SB2017090703 - Denial of service in Cisco IOS/IOS XE
Published: September 7, 2017
Security Bulletin ID
SB2017090703
Severity
Medium
Patch available
YES
Number of vulnerabilities
2
Exploitation vector
Remote access
Highest impact
Denial of service
Breakdown by Severity
- Low
- Medium
- High
- Critical
Description
This security bulletin contains information about 2 secuirty vulnerabilities.
1) Denial of service (CVE-ID: CVE-2017-12211)

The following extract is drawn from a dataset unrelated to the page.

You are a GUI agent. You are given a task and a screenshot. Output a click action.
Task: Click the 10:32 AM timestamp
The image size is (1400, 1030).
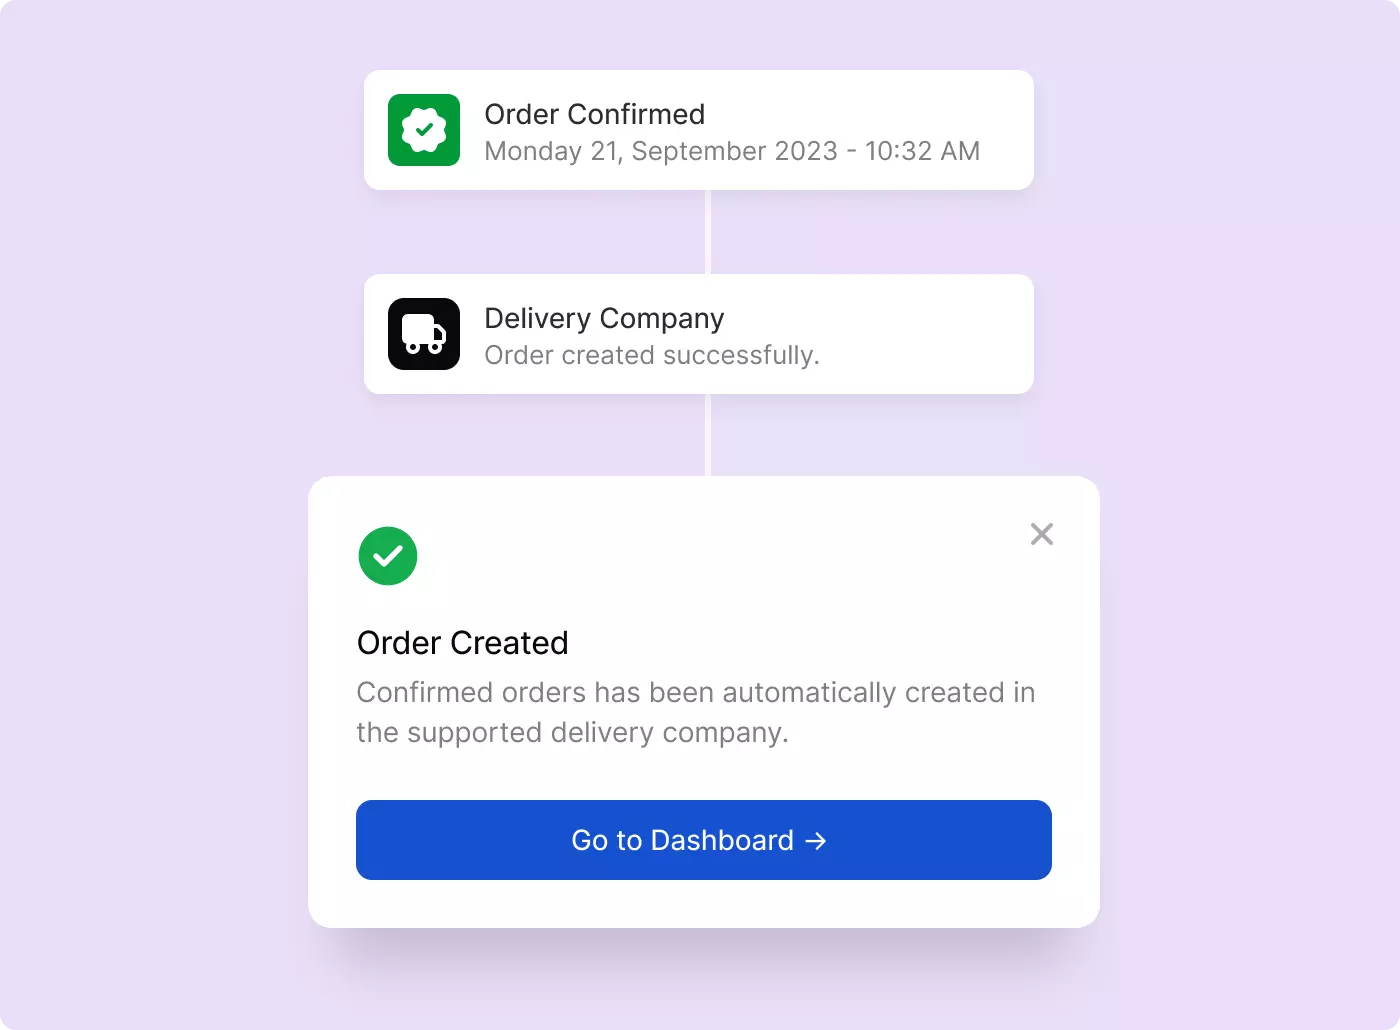pos(922,151)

The vulnerability allows a remote authenticated attacker to cause DoS condition on the target system.The weakness exists due to IPv6 sub block corruption. A remote attacker can send specially SNMP data to trigger a flaw in the processing of IPv6 packets, consume excessive CPU resources and cause the target device to reload.

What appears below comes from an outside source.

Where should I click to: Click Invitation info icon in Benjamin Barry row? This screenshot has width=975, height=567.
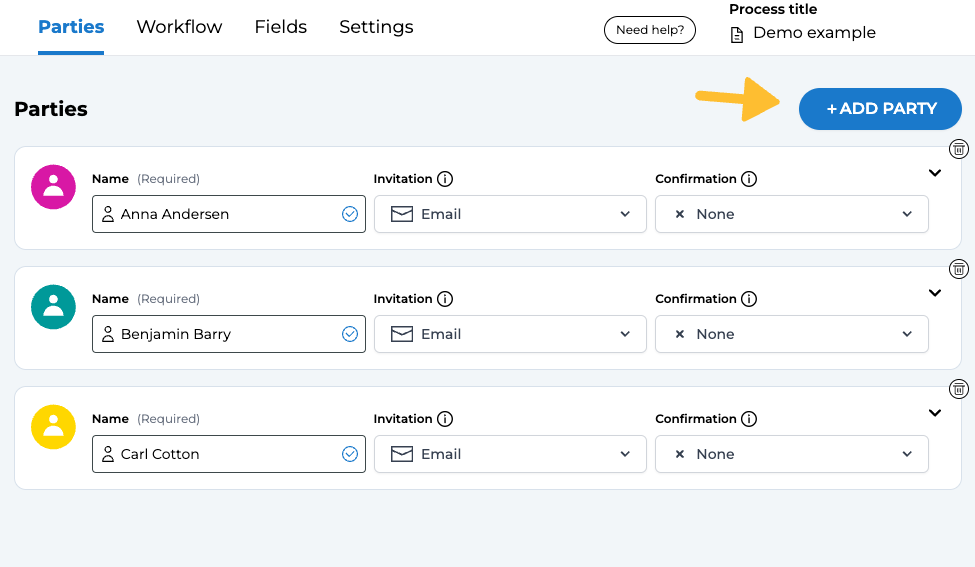445,299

Successful exploitation of the vulnerability results in denial of service.
2) Denial of service (CVE-ID: CVE-2017-6627)
The vulnerability allows a remote attacker to cause DoS condition on the target system.The vulnerability exists in the UDP processing code due to the application changes that create UDP sockets and leave the sockets idle without closing them. A remote attacker can send UDP packets with a destination port of 0, cause UDP packets to be held in the input interfaces queue and trigger application to crash.
Successful exploitation of the vulnerability results in denial of service.
Remediation
Install update from vendor's website.